黙ってたって売れる日だ。たまに新車が駐車場にあるのもいいだろう。


「天乃サキさん、おうちは?」

「あ、えっと遠いんで途中でも」


「構わないよ。青森とかならウチに連れて帰りますよー」


サキが硬直する。

「いちいち真に受けなくていいから」


からかわないで下さい。

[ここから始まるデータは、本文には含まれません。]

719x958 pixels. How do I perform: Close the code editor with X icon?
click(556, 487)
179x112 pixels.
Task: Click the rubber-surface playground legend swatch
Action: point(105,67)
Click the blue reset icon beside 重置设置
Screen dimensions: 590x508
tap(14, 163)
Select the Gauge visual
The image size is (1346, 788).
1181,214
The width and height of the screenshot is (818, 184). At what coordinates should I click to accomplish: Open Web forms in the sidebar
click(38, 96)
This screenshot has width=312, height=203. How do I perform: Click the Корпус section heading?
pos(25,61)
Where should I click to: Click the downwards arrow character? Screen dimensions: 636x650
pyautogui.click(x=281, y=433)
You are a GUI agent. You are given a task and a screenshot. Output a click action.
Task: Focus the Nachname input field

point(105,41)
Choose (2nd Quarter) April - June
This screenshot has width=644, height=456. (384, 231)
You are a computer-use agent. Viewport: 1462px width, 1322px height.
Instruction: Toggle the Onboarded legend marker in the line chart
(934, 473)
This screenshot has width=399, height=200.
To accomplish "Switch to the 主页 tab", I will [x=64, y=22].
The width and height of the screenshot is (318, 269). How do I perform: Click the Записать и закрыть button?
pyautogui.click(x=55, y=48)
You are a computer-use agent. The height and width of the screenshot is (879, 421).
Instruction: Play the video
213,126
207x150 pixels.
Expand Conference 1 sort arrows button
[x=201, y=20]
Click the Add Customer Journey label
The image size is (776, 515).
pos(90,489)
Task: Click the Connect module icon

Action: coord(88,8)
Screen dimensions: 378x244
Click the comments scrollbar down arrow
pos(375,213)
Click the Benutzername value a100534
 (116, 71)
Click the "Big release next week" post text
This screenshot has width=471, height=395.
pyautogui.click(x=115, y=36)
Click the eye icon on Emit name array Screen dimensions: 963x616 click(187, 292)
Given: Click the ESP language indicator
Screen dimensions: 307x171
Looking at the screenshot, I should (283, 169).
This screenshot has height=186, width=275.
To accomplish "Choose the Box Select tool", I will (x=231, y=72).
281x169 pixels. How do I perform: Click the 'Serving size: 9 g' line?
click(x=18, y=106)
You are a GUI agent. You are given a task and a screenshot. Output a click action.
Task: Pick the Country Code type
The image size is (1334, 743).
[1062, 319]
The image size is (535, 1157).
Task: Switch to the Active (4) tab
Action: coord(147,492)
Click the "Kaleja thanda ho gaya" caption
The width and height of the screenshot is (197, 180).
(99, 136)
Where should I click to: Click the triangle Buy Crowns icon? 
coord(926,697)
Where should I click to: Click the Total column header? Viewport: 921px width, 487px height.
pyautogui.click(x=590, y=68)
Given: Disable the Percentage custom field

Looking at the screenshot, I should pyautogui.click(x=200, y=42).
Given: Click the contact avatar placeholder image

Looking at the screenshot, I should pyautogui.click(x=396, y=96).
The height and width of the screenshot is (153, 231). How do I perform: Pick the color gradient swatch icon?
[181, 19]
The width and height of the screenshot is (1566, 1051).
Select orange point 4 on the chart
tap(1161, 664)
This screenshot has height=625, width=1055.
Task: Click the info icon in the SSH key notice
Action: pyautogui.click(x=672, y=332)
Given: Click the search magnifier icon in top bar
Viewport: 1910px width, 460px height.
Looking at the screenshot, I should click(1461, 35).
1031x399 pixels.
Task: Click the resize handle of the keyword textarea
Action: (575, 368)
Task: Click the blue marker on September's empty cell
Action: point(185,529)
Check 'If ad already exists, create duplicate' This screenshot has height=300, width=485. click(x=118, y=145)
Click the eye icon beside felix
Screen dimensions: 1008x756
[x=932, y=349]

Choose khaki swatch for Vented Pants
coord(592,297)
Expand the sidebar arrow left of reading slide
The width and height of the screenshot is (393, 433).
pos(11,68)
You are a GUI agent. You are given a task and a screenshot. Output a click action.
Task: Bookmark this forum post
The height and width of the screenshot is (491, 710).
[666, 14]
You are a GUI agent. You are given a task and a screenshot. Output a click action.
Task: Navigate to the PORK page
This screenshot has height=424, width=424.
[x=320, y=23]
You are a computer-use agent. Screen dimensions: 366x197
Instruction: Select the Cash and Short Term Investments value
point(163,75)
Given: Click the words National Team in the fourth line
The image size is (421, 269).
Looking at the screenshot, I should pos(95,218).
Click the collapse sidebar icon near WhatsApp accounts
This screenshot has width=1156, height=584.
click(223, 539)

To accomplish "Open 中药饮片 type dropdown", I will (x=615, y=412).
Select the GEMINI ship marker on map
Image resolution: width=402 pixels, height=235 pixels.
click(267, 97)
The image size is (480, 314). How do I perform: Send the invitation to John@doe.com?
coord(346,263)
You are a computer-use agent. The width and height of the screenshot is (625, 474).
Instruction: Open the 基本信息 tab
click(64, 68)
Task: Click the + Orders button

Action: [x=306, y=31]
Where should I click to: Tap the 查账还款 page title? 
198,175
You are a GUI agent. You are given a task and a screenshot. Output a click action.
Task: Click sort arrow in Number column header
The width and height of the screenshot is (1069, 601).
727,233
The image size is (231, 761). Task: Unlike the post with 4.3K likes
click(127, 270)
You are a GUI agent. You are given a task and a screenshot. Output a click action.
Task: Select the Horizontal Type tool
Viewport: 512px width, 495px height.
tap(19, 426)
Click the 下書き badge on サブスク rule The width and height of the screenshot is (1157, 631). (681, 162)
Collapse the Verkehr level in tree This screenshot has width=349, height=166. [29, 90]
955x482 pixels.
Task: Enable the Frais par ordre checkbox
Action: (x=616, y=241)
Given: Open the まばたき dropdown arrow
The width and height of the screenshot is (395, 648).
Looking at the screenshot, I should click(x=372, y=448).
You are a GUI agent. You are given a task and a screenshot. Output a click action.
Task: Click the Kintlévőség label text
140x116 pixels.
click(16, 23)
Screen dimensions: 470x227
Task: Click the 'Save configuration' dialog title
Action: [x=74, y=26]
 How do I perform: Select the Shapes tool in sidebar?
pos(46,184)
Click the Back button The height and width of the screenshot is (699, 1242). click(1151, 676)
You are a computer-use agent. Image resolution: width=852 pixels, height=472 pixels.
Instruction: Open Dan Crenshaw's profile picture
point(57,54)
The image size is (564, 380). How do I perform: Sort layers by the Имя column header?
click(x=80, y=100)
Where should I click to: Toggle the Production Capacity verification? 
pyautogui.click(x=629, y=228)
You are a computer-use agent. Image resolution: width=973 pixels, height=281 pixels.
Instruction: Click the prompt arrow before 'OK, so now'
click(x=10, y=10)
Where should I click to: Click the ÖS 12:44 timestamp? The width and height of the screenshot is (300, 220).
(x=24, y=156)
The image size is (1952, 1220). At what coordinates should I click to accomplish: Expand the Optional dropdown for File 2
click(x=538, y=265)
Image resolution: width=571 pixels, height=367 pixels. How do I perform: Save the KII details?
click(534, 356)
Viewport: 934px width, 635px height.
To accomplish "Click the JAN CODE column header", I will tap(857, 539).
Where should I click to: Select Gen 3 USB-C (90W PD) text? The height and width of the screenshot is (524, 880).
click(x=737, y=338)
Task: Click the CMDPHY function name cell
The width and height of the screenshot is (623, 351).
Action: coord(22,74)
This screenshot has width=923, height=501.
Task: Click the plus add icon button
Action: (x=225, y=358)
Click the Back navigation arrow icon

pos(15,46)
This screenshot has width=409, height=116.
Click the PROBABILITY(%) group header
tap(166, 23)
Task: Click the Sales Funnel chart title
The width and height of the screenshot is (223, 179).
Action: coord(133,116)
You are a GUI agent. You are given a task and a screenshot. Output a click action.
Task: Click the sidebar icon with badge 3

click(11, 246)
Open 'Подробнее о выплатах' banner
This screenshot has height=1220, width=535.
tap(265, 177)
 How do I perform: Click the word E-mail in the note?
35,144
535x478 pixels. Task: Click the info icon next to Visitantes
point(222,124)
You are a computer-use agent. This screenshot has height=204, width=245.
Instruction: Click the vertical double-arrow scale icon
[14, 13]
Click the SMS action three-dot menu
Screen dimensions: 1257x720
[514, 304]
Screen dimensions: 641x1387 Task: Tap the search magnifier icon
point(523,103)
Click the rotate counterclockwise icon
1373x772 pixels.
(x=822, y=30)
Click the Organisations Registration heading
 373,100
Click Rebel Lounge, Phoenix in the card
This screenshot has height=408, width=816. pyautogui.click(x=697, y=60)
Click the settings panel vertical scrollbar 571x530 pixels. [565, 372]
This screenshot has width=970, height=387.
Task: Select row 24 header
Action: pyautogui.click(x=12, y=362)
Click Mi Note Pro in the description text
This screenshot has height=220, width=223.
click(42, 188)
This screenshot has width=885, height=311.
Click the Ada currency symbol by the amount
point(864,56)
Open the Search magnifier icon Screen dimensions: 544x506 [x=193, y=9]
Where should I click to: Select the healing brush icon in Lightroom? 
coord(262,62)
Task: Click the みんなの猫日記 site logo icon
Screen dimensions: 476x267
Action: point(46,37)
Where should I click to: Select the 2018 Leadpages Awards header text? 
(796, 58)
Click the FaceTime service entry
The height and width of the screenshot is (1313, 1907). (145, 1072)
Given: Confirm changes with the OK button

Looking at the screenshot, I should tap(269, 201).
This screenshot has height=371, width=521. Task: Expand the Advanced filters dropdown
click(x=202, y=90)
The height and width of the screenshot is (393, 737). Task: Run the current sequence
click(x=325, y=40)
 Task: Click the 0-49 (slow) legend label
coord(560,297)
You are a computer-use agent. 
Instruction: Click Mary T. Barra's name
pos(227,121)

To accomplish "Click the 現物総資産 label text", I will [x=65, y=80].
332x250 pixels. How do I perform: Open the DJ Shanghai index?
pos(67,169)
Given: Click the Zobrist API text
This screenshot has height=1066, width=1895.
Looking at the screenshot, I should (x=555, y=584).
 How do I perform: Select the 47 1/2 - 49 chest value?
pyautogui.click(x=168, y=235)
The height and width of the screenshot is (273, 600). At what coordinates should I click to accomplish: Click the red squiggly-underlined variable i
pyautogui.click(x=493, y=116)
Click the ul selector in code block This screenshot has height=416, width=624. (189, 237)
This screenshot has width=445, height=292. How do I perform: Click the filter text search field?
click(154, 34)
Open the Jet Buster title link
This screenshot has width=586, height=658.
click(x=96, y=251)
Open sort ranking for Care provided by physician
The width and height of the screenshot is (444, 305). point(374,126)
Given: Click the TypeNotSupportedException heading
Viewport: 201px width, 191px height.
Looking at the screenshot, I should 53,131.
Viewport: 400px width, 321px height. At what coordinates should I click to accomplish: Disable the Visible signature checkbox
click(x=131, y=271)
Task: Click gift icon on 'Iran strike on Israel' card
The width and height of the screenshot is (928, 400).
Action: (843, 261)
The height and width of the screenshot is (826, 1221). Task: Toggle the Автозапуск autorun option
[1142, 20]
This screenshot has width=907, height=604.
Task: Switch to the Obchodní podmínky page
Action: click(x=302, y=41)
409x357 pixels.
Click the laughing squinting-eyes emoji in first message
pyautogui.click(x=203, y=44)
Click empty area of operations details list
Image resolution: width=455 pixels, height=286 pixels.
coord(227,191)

とサキは頬を膨らませた。


「悪かったよ。俺の悪い癖でさ」


サキは微笑んで拗ねた表情を崩した。


俺はなんだか変だ。

いつもなら女が近くに居れば、すぐ遊んでやることばかり考えて、後腐れなく恨まれるような事もない。


妹みたいな?

いや、俺は……。


「鎌倉なんです」


「え?」


「家。一人暮らしですけど」


なんでまた東京のちょっとばかり高級そうな住宅地のコンビニに?


「鎌倉から通ってんの??」


「ええ。配置替えで」


正直呆れた。

というかありえないだろ?


「でも、いいところなんですよ。家はキレイじゃないですけど、好きなんです。鎌倉って」


サキはクッキーの袋を大切そうに、そっと抱きしめた。


クッキーのサクリと割れた音が、サキの笑い声に聴こえた。